Analysis based on data of Jamal et al.. a | No statistically significant difference in disease-free survival between patients that harbored subclonal driver mutations (n = 62) and those that did not harbor any subclonal driver gene mutations (n = 38), according to the originally provided driver and heterogeneity classification. Shaded areas denote 90% confidence interval. The hazard ratio of subjects with subclonal driver gene mutations was 0.51 (95% CI: 0.24 − 1.1; P = 0.088, likelihood ratio test). b | When the LiFD algorithm for identifying functional driver gene mutations was applied, the number of patients that harbored subclonal driver gene mutations was 32 and the number of patients that did not harbor any functional driver gene mutations was 68. No statistically significant difference in disease-free survival between patients that harbored subclonal functional driver gene mutations and those that did not harbor subclonal functional driver gene mutations was observed. The hazard ratio of subjects with subclonal functional driver gene mutations was 1.4 (95% CI: 0.61 − 3.0; P = 0.46, likelihood ratio test). In panel b, a different heterogeneity classification was performed than in panel a (Supplementary Methods S1).

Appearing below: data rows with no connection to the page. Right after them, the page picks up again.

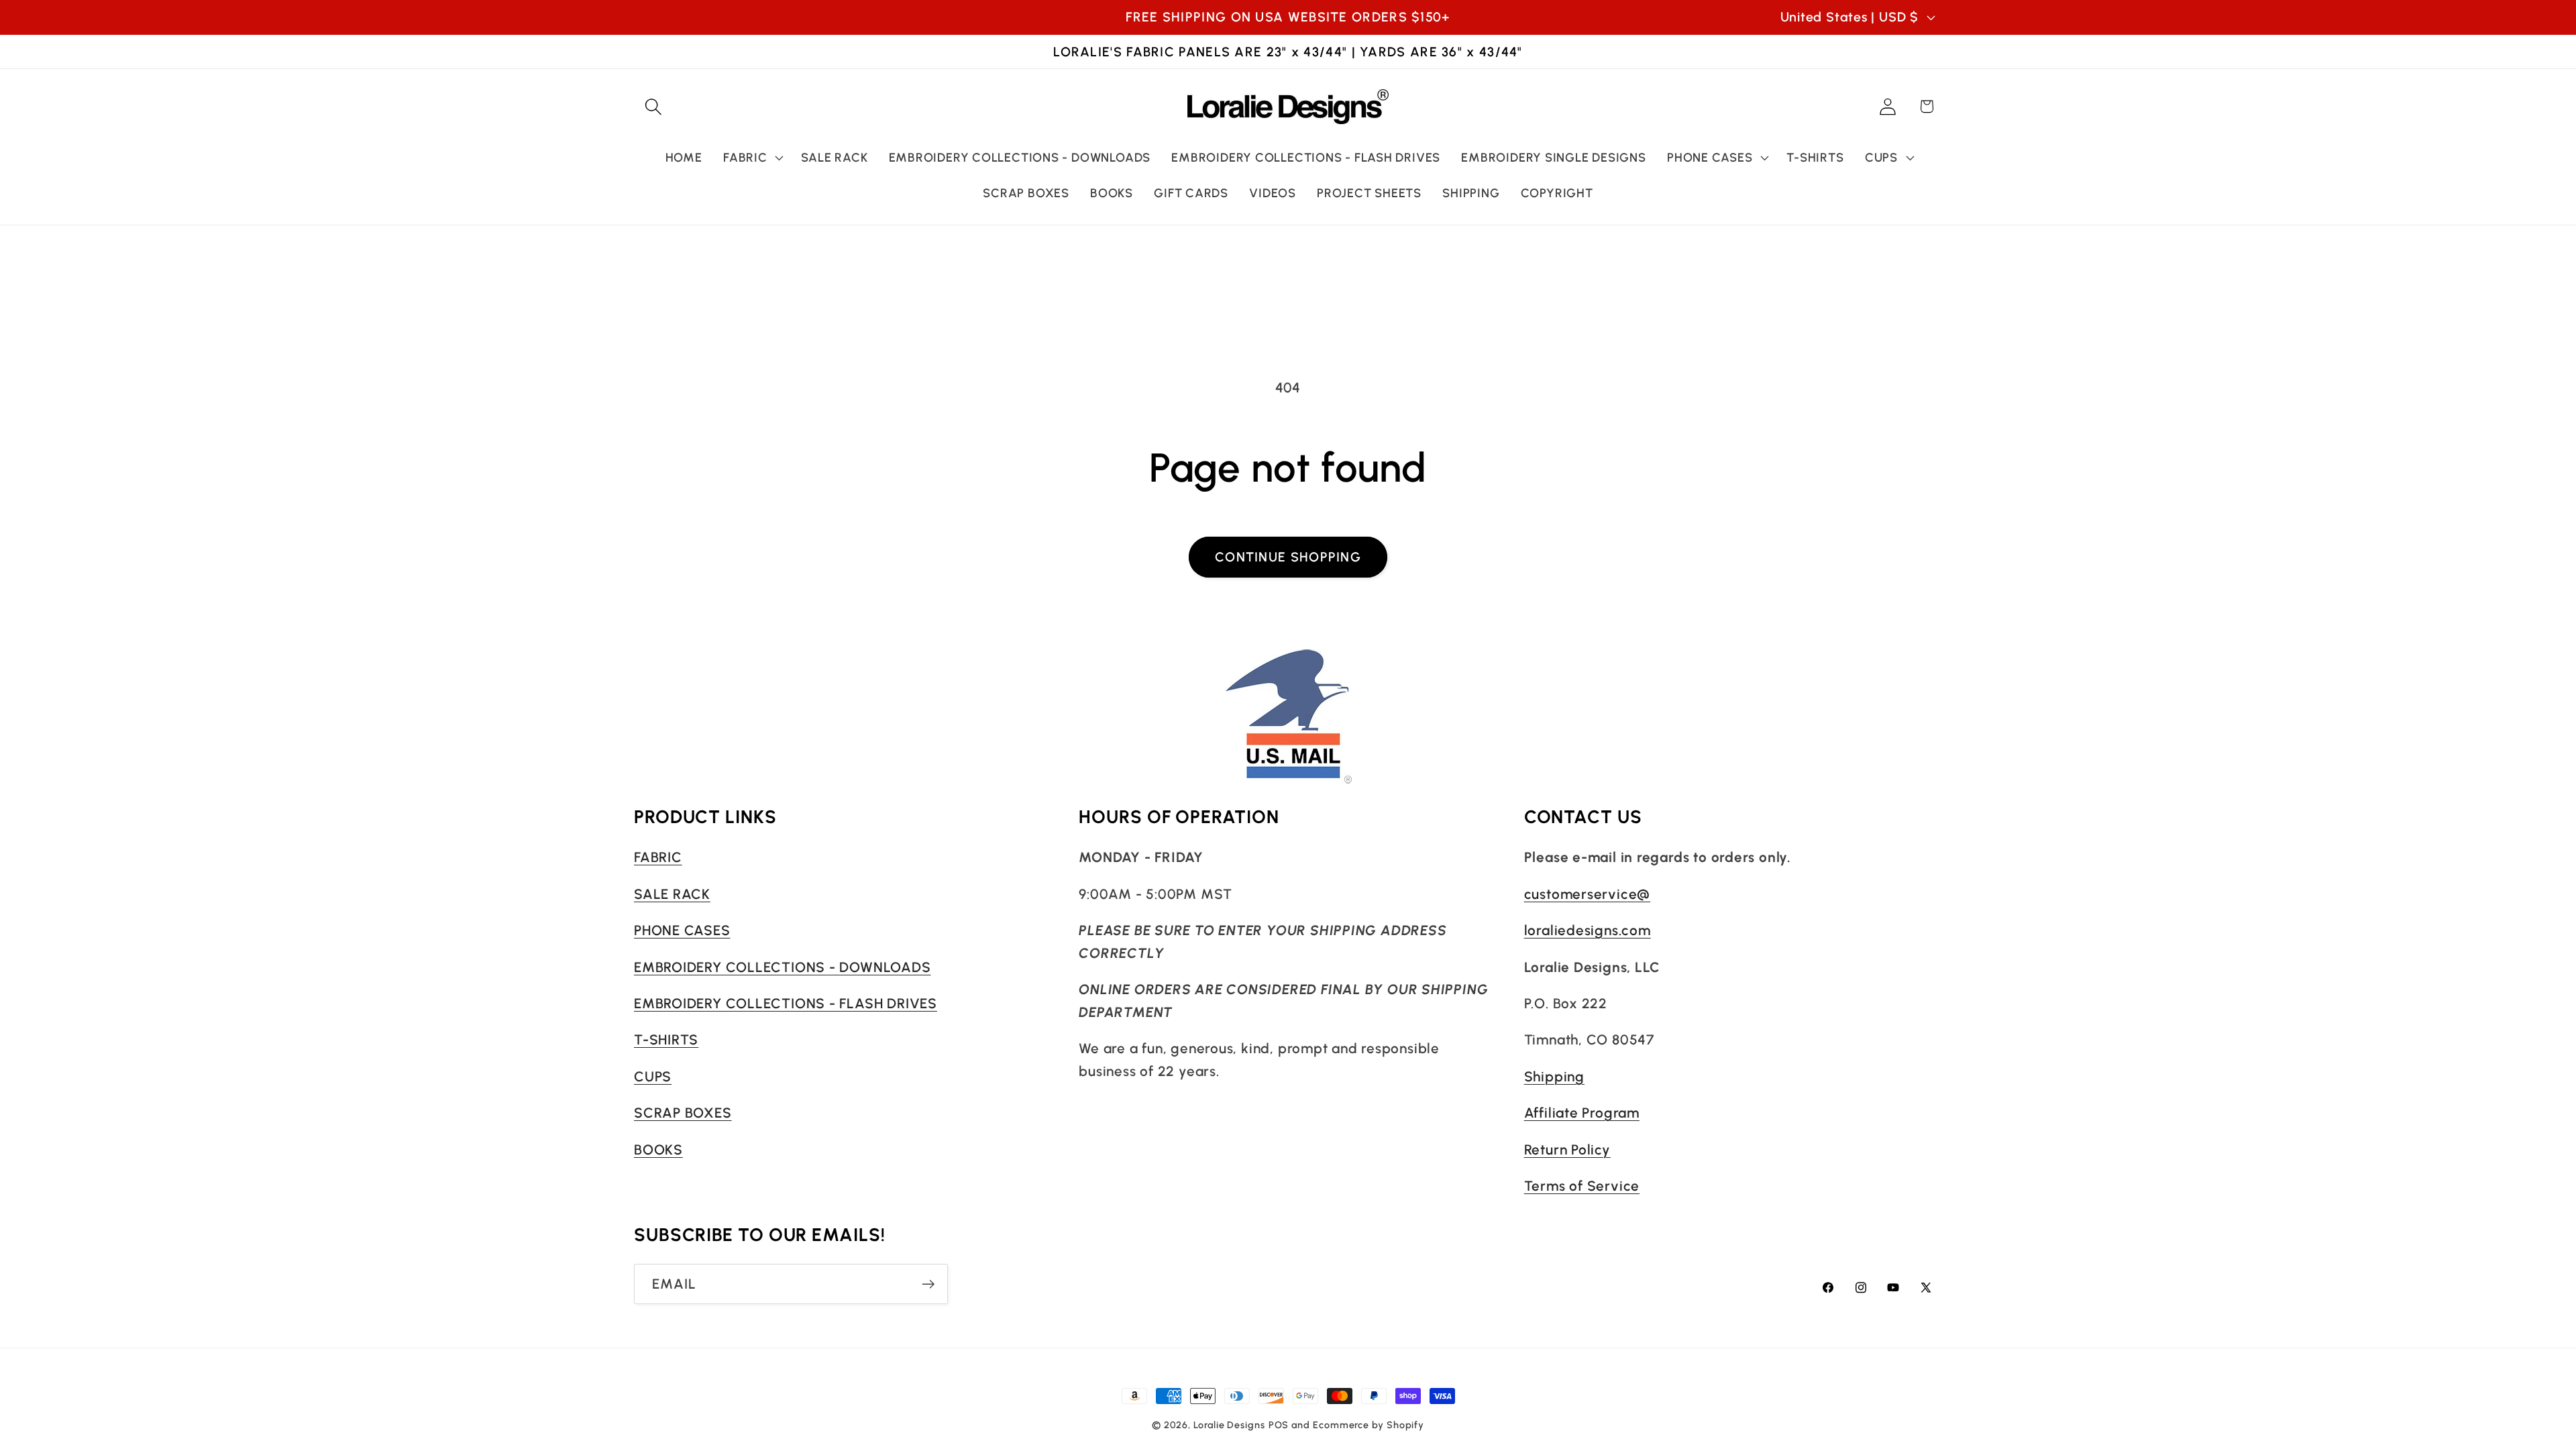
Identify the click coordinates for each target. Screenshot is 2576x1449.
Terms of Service (1582, 1185)
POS (1279, 1425)
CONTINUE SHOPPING (1288, 557)
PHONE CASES (682, 930)
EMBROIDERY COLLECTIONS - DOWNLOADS (782, 967)
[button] (653, 106)
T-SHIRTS (666, 1039)
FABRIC (658, 857)
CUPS (653, 1076)
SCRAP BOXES (683, 1112)
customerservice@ (1587, 893)
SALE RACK (672, 893)
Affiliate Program (1582, 1112)
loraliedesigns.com (1587, 930)
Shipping (1554, 1076)
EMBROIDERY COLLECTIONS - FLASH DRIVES (785, 1003)
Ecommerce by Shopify (1368, 1425)
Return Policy (1567, 1149)
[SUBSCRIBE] (928, 1284)
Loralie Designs (1229, 1425)
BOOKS (658, 1149)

Fig. 6:. Lesions of individual patients respond similarly to targeted therapy.

Patients are represented by humanoid cartoons. Circles within the humanoids represent responding, stable, or growing lesions (green, blue, and red, respectively). A lesion was considered to respond if it shrank by at least 30% in diameter; a lesion was considered to grow if its diameter increased by at least 10%; and a lesion was considered to be stable if it did not grow by at least 10% or shrink by at least 30%. a | At least one lesion responded in 27 of 33 melanoma patients^,. In 23 patients (gray humanoids), no lesion grew. In four patients (yellow humanoids), one of the lesions grew while the others responded, i.e., a heterogeneous response was observed. In six patients (red humanoids), no lesion responded. b | Examples of different types of responses to targeted therapy. All lesions responded in patient M37. One lesion responded less well than three other lesions in patient M40. None of the lesions responded in patient M29. One lesion responded, two lesions remained stable, and a fourth lesion grew in patient M08. c | At least on lesion responded in 8 of 11 thyroid cancer patients. In eight patients (gray humanoids), no lesions grew. In three patients (red humanoids), no lesion responded. Additional information about these patients’ responses are provided in (Supplementary Tables S4–S5). In 91% (40/44) of the patients analyzed (with melanomas or thyroid cancers), all lesions responded similarly to targeted therapy.